Karne cła na chińskie elektryki: temat powraca
Ministerstwo Handlu Chin poinformowało w swoim oświadczeniu, że negocjacje mają rozpocząć się natychmiast. Z kolei niemiecka gazeta Handelsblatt donosi, iż obie strony już usiadły do stołu.
Co ciekawe, Bruksela i Pekin wcześniej wypracowały porozumienie w sprawie pojedynczych towarów. Jednak w przypadku samochodów przedstawiciele Unii Europejskiej uważali, że minimalna cena byłaby niewystarczająca, aby „przeciwdziałać szkodom wyrządzonym przez subsydia” – donosi Reuters.
Sefcovic przyznał obecnie, że wszelkie ceny minimalne muszą być tak samo skuteczne i wykonalne, jak karne cła.
Pożądany rozejm
Pozytywnie na informację o negocjacjach zareagowało już Niemieckie Stowarzyszenie Przemysłu Samochodowego (VDA).
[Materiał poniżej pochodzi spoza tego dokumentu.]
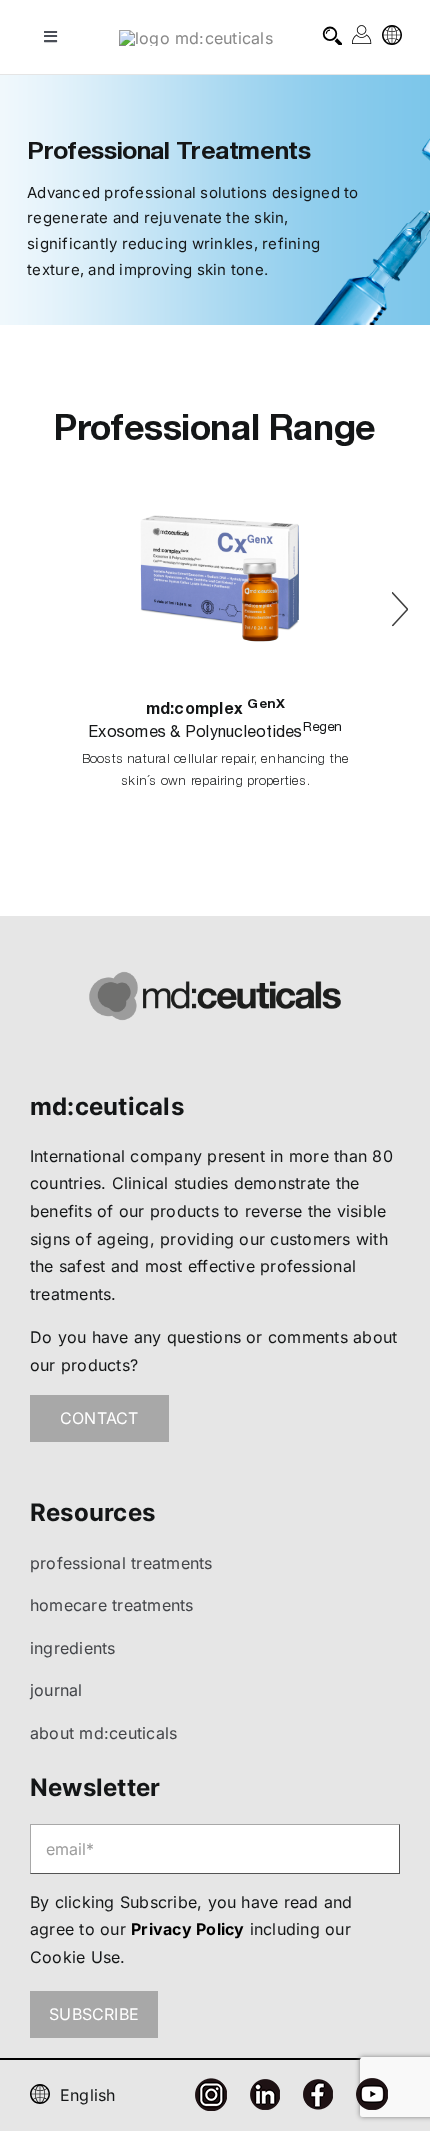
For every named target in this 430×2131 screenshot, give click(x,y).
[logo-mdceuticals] (196, 38)
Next (400, 602)
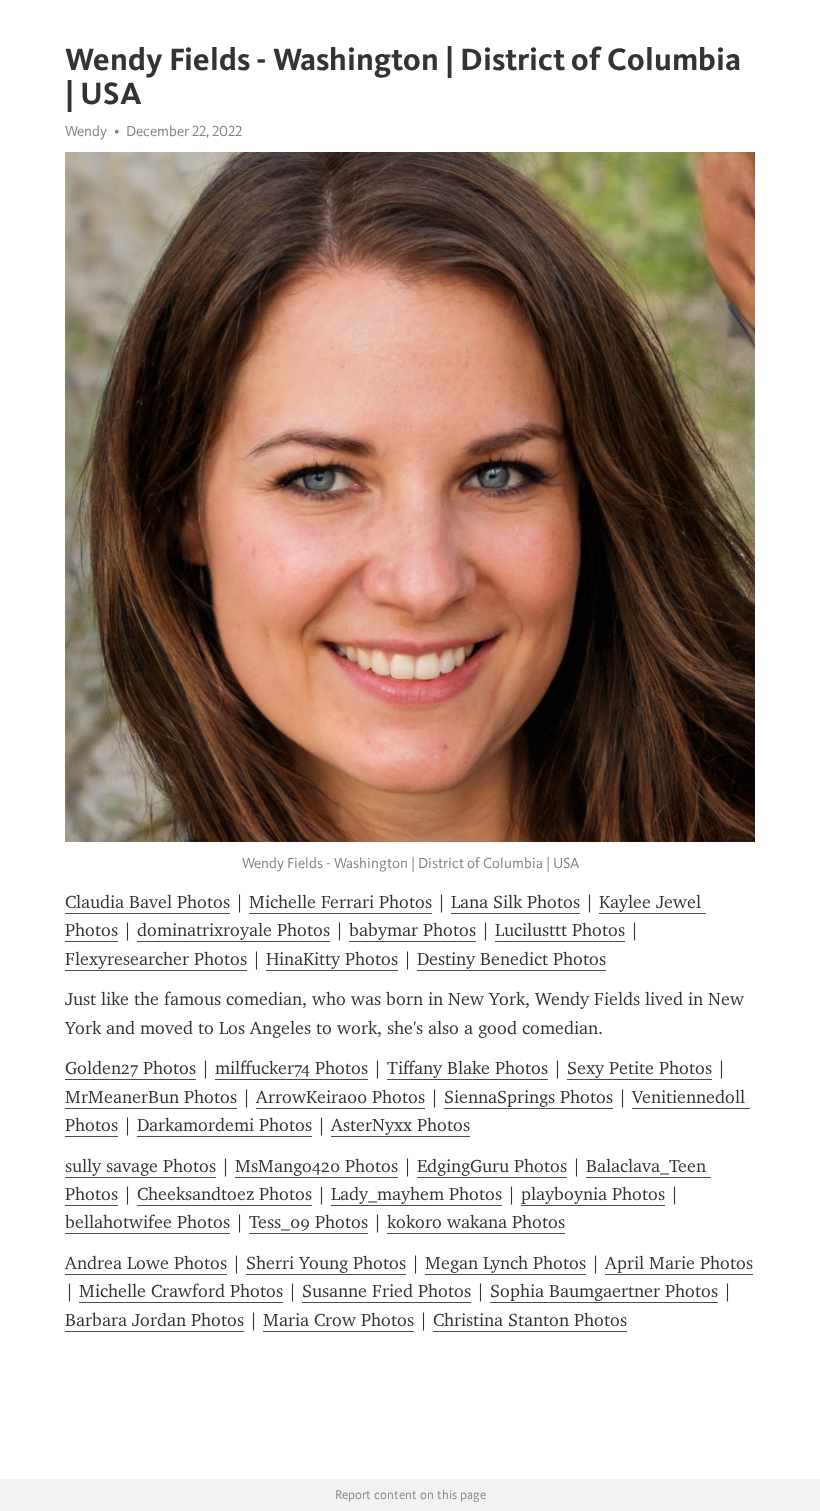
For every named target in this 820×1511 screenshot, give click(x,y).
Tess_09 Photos (308, 1222)
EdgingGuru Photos (492, 1166)
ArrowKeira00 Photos (340, 1097)
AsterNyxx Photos (400, 1125)
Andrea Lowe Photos (146, 1263)
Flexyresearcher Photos (156, 959)
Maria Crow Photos (338, 1320)
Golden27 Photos (130, 1068)
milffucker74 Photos (291, 1068)
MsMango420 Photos (316, 1166)
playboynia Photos (593, 1194)
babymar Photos (412, 930)
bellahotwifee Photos (147, 1222)
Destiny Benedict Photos (511, 959)
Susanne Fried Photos (386, 1291)
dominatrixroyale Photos (233, 930)
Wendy (86, 131)
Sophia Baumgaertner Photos (604, 1291)
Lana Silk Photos (515, 902)
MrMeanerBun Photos (151, 1097)
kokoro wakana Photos (476, 1222)
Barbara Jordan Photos (154, 1320)
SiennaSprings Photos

Podobnie jak wytwórcy aut z tego państwa, od początku było ono przeciwne nakładaniu ceł.
„Niezależnie od obecnych globalnych wydarzeń, musimy również omówić tutaj, w jaki sposób zmniejszyć przeszkody i zakłócenia w handlu międzynarodowym, zamiast budować nowe bariery” – twierdzi przedstawiciel VDA.
Rozejm w sporze dotyczącym karnych ceł jest pożądany nie tylko przez producentów samochodów. W momencie ich wprowadzenia Pekin podjął bowiem działania odwetowe, co odbiło się m.in. negatywnie na sprzedaży francuskiego koniaku.
Chiny są bowiem bardzo ważnym rynkiem zbyt dla tego trunku.